= Providence (Kepnes novel) =

2018 novel by Caroline Kepnes

First edition

Providence is Caroline Kepnes's third novel. It has been described as romance-suspense-thriller, with supernatural aspects. Reviewers have explicitly characterized it as "strange".

==Story==
This book is a fictional story loosely of the Sci-fi genre. Loosely, because it is cryptic and doesn’t explain the scientific mechanisms that transform one of the main characters. In the book, a young woman finds herself caught in an emotionally & geographically distant relationship with her childhood sweetheart. A relationship in which she has zero control and is being strung along with just enough reinforcement to maintain concern, compassion, and hope for reuniting with this individual even though he is unable or unwilling to communicate the reason why they cannot be together.

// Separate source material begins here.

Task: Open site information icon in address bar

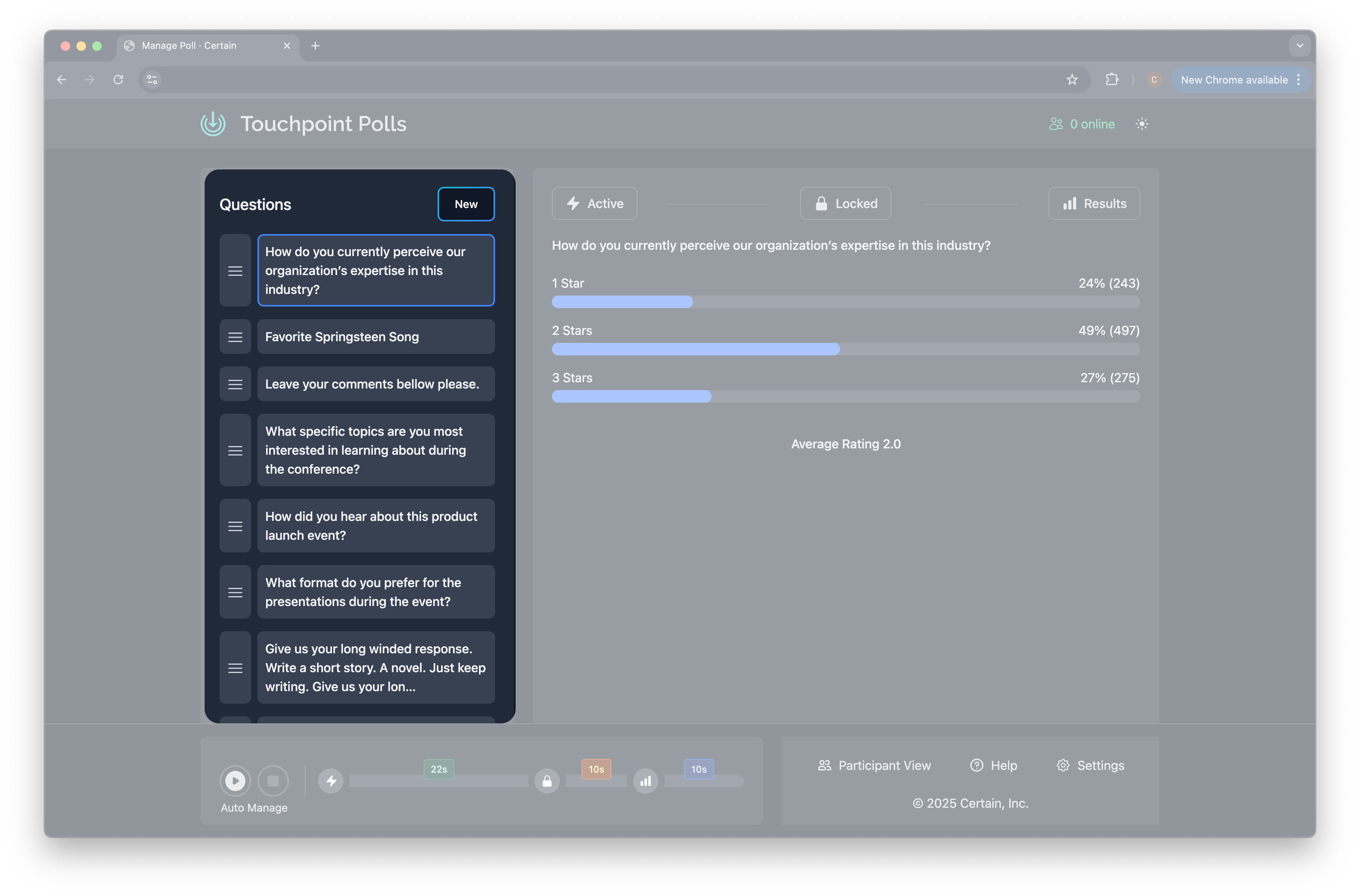Action: [x=152, y=80]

Kepnes published the novel in 2018, four years after the publication of her dark first novel You. You was turned into a television and Netflix series, and her second novel was a sequel to it. Providence is unrelated to the first two novels.

===Lenny Books===
The novel was published by Lenny Books, an imprint of Random House that is directed by Lena Dunham and Jenni Konner.

==Reception==
Alison Flood, in a review published by The Guardian, wrote "Providence is compelling, and Kepnes provides a sometimes piercing insight into the small, strange, sad details that make up a life, though without quite achieving the deep, dark pleasures of You." According to Cheryl Wassenaar, in a review in Cultures magazine, the novel is "a bit like Dexter meets, well, H.P. Lovecraft."

In an interview on a Providence, Rhode Island television station Kepnes noted that she set the novel in Providence because she was familiar with the area, having been a student there.